● WRITTEN INSTRUCTION:
Duplicate the lines below verbatim, from the line with "Given: Select the 叠加 overlay tool" to the line with "tap(431, 121)", including both of those lines.

● AVAILABLE DATA:

....

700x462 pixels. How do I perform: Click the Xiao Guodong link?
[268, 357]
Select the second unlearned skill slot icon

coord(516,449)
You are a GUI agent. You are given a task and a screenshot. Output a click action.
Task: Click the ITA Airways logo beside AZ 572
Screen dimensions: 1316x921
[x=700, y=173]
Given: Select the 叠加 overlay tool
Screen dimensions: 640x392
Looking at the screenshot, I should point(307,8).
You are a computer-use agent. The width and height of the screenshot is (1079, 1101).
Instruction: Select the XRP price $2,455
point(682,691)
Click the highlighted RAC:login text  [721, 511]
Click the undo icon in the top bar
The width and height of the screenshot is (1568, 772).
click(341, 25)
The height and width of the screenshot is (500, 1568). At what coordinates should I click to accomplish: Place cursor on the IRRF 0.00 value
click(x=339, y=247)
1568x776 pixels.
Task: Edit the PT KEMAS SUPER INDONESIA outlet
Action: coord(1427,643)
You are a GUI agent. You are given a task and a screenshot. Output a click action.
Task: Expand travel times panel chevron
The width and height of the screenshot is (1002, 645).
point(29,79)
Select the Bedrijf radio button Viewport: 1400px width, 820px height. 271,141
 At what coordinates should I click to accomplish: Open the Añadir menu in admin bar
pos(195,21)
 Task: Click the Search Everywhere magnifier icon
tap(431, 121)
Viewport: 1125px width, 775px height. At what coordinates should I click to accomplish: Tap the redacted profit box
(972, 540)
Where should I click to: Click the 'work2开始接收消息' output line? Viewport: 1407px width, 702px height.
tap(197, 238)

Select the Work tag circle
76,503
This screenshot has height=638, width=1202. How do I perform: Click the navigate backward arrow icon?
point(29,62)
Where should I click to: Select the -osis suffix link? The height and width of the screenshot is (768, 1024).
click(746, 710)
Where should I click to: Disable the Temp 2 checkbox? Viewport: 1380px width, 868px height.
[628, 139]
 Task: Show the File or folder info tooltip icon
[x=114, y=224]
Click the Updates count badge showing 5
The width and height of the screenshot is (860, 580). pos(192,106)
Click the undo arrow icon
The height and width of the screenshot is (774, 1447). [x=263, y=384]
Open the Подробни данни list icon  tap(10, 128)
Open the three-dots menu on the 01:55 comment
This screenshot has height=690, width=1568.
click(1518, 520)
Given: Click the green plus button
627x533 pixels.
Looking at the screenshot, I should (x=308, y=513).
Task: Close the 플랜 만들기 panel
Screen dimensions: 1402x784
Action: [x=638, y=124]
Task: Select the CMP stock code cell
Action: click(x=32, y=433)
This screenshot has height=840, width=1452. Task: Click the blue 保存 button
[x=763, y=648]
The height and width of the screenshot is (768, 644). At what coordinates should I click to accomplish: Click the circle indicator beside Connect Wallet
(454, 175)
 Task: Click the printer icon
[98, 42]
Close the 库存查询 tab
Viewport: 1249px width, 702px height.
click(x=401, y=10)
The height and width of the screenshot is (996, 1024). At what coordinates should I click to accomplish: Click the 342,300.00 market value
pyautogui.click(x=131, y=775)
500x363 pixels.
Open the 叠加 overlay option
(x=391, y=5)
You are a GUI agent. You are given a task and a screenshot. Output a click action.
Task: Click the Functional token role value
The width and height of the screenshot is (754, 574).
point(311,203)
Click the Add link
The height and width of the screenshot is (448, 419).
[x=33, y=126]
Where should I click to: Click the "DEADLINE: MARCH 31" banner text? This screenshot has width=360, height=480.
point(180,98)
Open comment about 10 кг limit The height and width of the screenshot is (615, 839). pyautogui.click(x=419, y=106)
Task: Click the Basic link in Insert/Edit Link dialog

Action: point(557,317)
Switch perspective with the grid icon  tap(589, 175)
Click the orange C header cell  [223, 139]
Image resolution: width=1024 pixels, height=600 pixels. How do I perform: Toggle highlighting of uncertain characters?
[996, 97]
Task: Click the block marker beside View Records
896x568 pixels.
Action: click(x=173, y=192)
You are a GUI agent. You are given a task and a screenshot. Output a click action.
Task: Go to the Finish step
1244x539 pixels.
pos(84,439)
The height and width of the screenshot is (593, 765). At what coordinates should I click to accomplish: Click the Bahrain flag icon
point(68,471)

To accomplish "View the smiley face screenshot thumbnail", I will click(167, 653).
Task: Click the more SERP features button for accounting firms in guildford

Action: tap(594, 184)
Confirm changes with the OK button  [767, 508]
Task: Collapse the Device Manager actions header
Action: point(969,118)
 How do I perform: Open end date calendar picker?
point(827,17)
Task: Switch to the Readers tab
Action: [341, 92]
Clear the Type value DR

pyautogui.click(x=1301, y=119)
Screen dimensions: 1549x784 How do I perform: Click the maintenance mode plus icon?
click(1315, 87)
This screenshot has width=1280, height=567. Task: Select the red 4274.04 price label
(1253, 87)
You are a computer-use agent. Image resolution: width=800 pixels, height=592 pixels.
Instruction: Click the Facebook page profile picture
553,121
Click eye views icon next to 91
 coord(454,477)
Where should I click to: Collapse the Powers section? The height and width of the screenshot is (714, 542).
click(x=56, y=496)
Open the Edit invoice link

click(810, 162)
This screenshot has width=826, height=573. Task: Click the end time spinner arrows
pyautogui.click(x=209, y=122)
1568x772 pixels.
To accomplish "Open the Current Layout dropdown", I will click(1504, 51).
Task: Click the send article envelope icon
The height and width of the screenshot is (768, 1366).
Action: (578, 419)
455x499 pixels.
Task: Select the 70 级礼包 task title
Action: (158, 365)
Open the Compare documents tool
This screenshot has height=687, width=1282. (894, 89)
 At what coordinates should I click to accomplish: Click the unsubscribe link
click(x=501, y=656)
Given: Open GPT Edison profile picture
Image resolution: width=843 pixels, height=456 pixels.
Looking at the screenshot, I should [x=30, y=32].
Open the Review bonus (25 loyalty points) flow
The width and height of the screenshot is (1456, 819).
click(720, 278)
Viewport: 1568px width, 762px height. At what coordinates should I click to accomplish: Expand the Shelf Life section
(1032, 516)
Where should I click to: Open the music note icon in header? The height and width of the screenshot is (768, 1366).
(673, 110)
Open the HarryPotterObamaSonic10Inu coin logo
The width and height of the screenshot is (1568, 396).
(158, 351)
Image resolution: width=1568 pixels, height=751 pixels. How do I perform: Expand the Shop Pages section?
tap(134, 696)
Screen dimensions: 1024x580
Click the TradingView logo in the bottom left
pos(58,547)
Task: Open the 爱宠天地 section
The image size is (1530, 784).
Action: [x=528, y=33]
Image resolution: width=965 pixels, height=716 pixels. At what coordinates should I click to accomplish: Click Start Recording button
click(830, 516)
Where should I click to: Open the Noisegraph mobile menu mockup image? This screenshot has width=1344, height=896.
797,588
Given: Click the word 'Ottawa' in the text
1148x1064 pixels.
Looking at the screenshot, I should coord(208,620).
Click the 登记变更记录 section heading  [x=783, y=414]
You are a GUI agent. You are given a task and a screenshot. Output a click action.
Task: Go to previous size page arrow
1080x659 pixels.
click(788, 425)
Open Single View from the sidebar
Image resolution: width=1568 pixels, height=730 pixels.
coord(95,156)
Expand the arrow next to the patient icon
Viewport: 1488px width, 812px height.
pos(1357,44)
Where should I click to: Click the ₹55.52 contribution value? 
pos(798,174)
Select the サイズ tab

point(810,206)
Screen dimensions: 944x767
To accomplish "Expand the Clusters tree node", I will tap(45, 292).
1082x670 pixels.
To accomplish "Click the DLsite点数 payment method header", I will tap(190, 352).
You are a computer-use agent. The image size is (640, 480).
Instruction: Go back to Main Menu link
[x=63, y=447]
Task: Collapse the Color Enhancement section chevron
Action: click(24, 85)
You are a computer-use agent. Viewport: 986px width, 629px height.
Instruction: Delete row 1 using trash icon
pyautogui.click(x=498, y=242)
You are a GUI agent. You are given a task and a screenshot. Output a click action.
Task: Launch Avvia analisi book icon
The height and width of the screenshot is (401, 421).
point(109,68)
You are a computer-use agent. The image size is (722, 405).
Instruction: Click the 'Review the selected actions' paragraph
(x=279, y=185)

....

● REPLY TO THE TASK:
Given: Select the 叠加 overlay tool
Screen dimensions: 640x392
Looking at the screenshot, I should point(307,8).
You are a computer-use agent. The width and height of the screenshot is (1079, 1101).
Instruction: Select the XRP price $2,455
point(682,691)
Click the highlighted RAC:login text  [721, 511]
Click the undo icon in the top bar
The width and height of the screenshot is (1568, 772).
click(341, 25)
The height and width of the screenshot is (500, 1568). At what coordinates should I click to accomplish: Place cursor on the IRRF 0.00 value
click(x=339, y=247)
1568x776 pixels.
Task: Edit the PT KEMAS SUPER INDONESIA outlet
Action: coord(1427,643)
You are a GUI agent. You are given a task and a screenshot. Output a click action.
Task: Expand travel times panel chevron
The width and height of the screenshot is (1002, 645).
point(29,79)
Select the Bedrijf radio button Viewport: 1400px width, 820px height. 271,141
 At what coordinates should I click to accomplish: Open the Añadir menu in admin bar
pos(195,21)
 Task: Click the Search Everywhere magnifier icon
tap(431, 121)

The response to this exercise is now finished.